I know we can use PHP DOM to parse HTML using PHP, but I have a specific requirement. I have an HTML content like below

<p class="Heading1-P">
    <span class="Heading1-H">Chapter 1</span>
</p>
<p class="Normal-P">
    <span class="Normal-H">This is chapter 1</span>
</p>
<p class="Heading1-P">
    <span class="Heading1-H">Chapter 2</span>
</p>
<p class="Normal-P">
    <span class="Normal-H">This is chapter 2</span>
</p>
<p class="Heading1-P">
    <span class="Heading1-H">Chapter 3</span>
</p>
<p class="Normal-P">
    <span class="Normal-H">This is chapter 3</span>
</p>

I want to parse the above HTML and save the content into two different arrays like:

$heading and $content

$heading = array('Chapter 1', 'Chapter 2', 'Chapter 3');
$content = array('This is chapter 1', 'This is chapter 2', 'This is chapter 3');

I can achieve this simply using jQuery.
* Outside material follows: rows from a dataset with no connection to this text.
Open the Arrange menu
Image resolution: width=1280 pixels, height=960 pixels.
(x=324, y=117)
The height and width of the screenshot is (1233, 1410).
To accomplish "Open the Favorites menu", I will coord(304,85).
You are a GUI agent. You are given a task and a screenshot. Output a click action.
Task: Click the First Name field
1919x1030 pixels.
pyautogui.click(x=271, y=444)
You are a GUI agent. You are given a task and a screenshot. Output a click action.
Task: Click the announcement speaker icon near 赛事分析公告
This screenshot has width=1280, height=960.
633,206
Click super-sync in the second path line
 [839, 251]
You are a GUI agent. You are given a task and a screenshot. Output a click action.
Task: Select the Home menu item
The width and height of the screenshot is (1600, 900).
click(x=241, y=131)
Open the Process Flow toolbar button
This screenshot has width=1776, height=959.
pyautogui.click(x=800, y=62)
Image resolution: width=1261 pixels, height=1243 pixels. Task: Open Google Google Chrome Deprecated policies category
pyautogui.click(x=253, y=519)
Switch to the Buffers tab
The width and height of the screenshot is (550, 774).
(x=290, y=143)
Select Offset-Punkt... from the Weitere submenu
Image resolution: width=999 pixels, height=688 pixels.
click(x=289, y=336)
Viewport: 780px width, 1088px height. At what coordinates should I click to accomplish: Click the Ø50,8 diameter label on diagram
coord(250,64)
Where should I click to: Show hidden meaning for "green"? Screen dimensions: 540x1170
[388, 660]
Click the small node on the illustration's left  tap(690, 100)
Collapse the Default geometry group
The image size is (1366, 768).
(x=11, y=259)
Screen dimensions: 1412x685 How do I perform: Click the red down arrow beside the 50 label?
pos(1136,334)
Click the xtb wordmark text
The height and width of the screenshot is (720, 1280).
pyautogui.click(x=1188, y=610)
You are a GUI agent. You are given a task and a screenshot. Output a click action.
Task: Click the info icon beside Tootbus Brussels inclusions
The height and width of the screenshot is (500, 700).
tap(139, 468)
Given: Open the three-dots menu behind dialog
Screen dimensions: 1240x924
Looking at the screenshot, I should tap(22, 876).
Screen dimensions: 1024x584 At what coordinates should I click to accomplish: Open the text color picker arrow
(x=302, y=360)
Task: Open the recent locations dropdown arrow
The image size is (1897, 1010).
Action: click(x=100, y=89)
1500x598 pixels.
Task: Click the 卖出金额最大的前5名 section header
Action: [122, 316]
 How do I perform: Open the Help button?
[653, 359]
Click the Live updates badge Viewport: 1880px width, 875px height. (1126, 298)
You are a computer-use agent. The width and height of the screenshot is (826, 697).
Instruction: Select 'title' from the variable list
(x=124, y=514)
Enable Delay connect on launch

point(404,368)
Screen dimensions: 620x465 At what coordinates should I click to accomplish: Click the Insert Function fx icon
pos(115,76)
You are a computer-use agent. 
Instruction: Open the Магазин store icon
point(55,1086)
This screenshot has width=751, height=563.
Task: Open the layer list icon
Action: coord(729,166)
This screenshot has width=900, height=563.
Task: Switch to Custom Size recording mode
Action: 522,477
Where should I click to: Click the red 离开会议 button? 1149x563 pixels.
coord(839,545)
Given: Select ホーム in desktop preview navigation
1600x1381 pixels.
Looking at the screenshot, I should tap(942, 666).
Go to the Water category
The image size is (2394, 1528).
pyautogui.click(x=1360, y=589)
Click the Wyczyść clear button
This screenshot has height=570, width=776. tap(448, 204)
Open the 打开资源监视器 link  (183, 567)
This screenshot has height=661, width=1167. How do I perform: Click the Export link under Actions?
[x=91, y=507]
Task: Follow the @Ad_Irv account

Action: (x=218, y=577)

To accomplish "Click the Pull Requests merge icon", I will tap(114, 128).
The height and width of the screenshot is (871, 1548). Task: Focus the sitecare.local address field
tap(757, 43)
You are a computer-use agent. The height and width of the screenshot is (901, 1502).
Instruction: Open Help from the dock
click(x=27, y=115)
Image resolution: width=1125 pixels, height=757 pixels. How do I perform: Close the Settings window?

But I am not sure, if that's the right way.

Indignity answered 21/8, 2013 at 4:55 Comment(6)

use jquery as its structure is simple. – Quintuplet 21/8, 2013 at 4:58

@Susheel: HTML content will be much bigger as it is the output after parsing docx files – Indignity 21/8, 2013 at 5:0

You could use regular expressions if you don't like to go for PHP DOM. – Dupery 21/8, 2013 at 5:0

@LorenzMeyer do not use regular expressions to parse html – Manicure 21/8, 2013 at 5:6

@blessed for bigger dom use php simple dom parser – Quintuplet 21/8, 2013 at 5:8

@blessed, I have added solution at: https://mcmap.net/q/489085/-get-the-text-from-all-elements-with-a-nominated-class-as-a-flat-array – Escharotic 21/8, 2013 at 6:21

U

24

Try to look at PHP Simple HTML DOM Parser

It has brilliant syntax similar to jQuery so you can easily select any element you want by ID or class

// include/require the simple html dom parser file

$html_string = '
    <p class="Heading1-P">
        <span class="Heading1-H">Chapter 1</span>
    </p>
    <p class="Normal-P">
        <span class="Normal-H">This is chapter 1</span>
    </p>
    <p class="Heading1-P">
        <span class="Heading1-H">Chapter 2</span>
    </p>
    <p class="Normal-P">
        <span class="Normal-H">This is chapter 2</span>
    </p>
    <p class="Heading1-P">
        <span class="Heading1-H">Chapter 3</span>
    </p>
    <p class="Normal-P">
        <span class="Normal-H">This is chapter 3</span>
    </p>';
$html = str_get_html($html_string);
foreach($html->find('span') as $element) {
    if ($element->class === 'Heading1-H') {
        $heading[] = $element->innertext;
    }else if($element->class === 'Normal-H') {
        $content[] = $element->innertext;
    }
}

Usurious answered 21/8, 2013 at 4:58 Comment(7)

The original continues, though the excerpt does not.